Unachtsamkeit, Einsamkeit und nicht selten auch Vernachlässigung können gerade im Alter einen Medikamentenmissbrauch begünstigen. Gerade ältere Menschen suchen aufgrund von Schlafstörungen, Verdauungsproblemen, Ängsten, Verspannungen und anderen Beschwerden sehr häufig ihren Arzt auf und erhalten dann auf Verordnung Beruhigungs- und Schlafmittel, Antidepressiva oder auch Neuroleptika sowie Schmerzmittel. All diese Medikamente bergen ein gewisses Suchtpotenzial, da sie die Beschwerden deutlich lindern und gerade Senioren häufiger dazu greifen, weil sie aktiv und ohne Einschränkungen am Leben teilhaben möchten.

Die Folgen einer Medikamentensucht im Alter

Im Alter ist der Körper etwas mehr geschwächt, häufig wirken auf ihn noch mehrere Medikamente gleichzeitig ein. Unter Umständen kann dies zu fatalen Folgen führen. Gerade in der häuslichen Pflege steigt die Zahl der Senioren, die unter einer Medikamentensucht leiden. Wichtig ist natürlich, die normale Medikamenteneinnahme von einem Suchtproblem abzugrenzen.

Für pflegende Angehörige kann in der häuslichen Pflege schnell eine große Herausforderung aus einem Medikamentenmissbrauch des zu betreuenden Angehörigen werden. Im Rahmen einer 24-Stunden-Pflege und –Betreuung ist es den älteren Menschen kaum möglich, ihre Suchtmittel selbst zu beschaffen und einzunehmen. Das Problem, wenn dennoch eine Sucht vorliegt: Ein Großteil der jeweiligen Medikamente wird vom Organismus nur sehr langsam abgebaut, mitunter liegt die Halbwertzeit bei mehreren Tagen. Mit einer erneuten Einnahme kann eine Steigerung der Dosis einhergehen, die dann zu einer Abhängigkeit führt.

Rezeptfreie Medikamente stellen ein Problem dar

Das größte Problem im Zusammenhang mit einer Medikamentensucht sind rezeptfrei erhältliche Medikamente. Da diese für Senioren frei zugänglich sind, kann ein regelmäßiger und auch extrem hoher Einsatz nie ausgeschlossen werden. Es kommt zu unerwünschten Neben- und Wechselwirkungen mit Medikamenten, welche möglicherweise im Rahmen der Pflege verabreicht werden müssen. Gerade in der häuslichen Pflege fehlt Pflegepersonen häufig die Kenntnis über alle eingenommenen Medikamente.

Als besonders gefährlich gelten Medikamente, welche in einer hohen Dosis eingenommen werden, weil sie vermeintlich nicht wirken. Auch Kombi-Präparate mit Koffein werden als kritisch eingestuft. Durch die anregende Wirkung werden Betroffene dazu verleitet, die Dosis zu erhöhen. Liegen schwere Schlafstörungen, altersbedingte Schmerzen oder auch schwere Vorerkrankungen vor, dann ist das Risiko für die Ausbildung einer Sucht sehr hoch.

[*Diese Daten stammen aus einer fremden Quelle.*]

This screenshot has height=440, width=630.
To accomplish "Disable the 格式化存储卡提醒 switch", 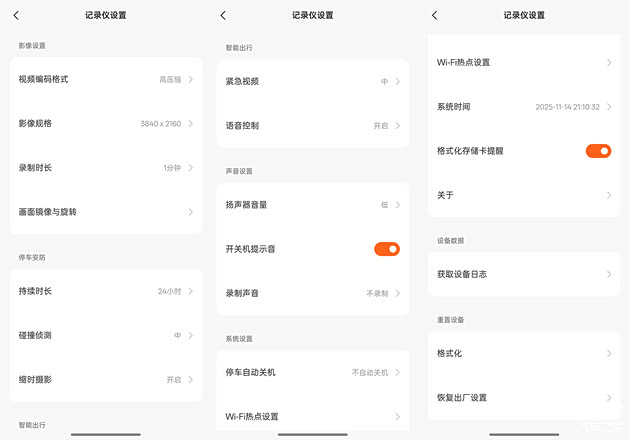I will click(598, 151).
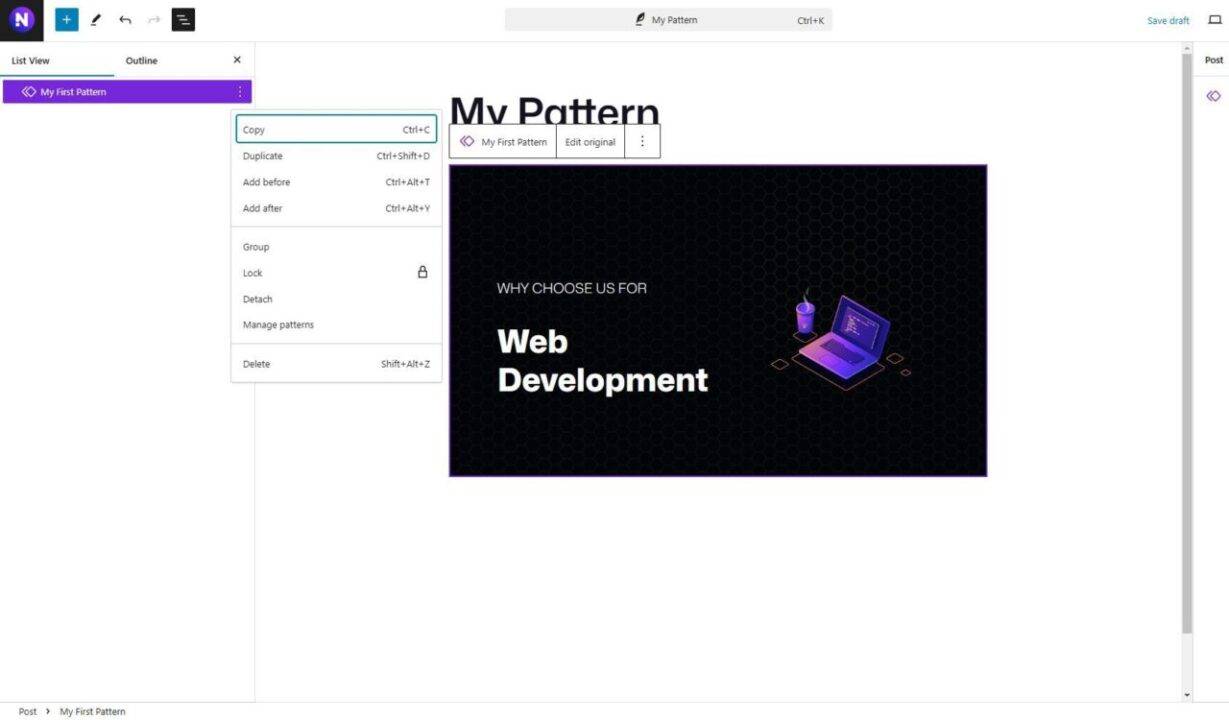Click the Save draft link
Viewport: 1229px width, 720px height.
point(1167,19)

Erkennen lässt sich das natürlich nur schwer. Mitunter kann eine Medikamentenabhängigkeit schon gegeben sein, wenn ein Patient Symptome einer beginnenden Demenz zeigt. Gerade Pflegehelfern und auch pflegenden Angehörigen sollten deshalb alle Medikamente, die vom Patienten eingenommen werden, bekannt sein. Zudem sollte täglich die eingenommene Dosis kontrolliert werden, damit es nicht zu Überdosierungen kommt. Für alleinstehende Senioren kann dann eine 24-Stunden-Pflege sinnvoll sein.

Mit Aktivität einer Medikamentensucht vorbeugen

Zwar kann die Einnahme von Medikamenten nicht immer vermieden werden, doch nicht in jedem Fall sind sie tatsächlich notwendig. Vielen älteren Menschen hilft es bereits, wenn sie ihre Wohnung öfter verlassen können und andere Menschen treffen. Es sollte also angestrebt werden, den älteren Menschen eine Teilhabe am gesellschaftlichen Leben zu ermöglichen. Bestenfalls werden sie darin unterstützt, geistig und natürlich auch körperlich fit zu bleiben.

Je nach Pflegebedürftigkeit ist dies natürlich nicht immer möglich. Mitunter ist Hilfe von Außenstehenden notwendig, eine Physiotherapie kann beispielsweise hilfreich sein. Bislang werden derartige Maßnahmen aber eher selten bei Menschen ab dem 60sten Lebensjahr in Betracht gezogen. Gerade in der häuslichen Pflege kann dies aber gut umgesetzt werden, indem die zu betreuenden Person in Ausflüge der Familie mit einbezogen werden.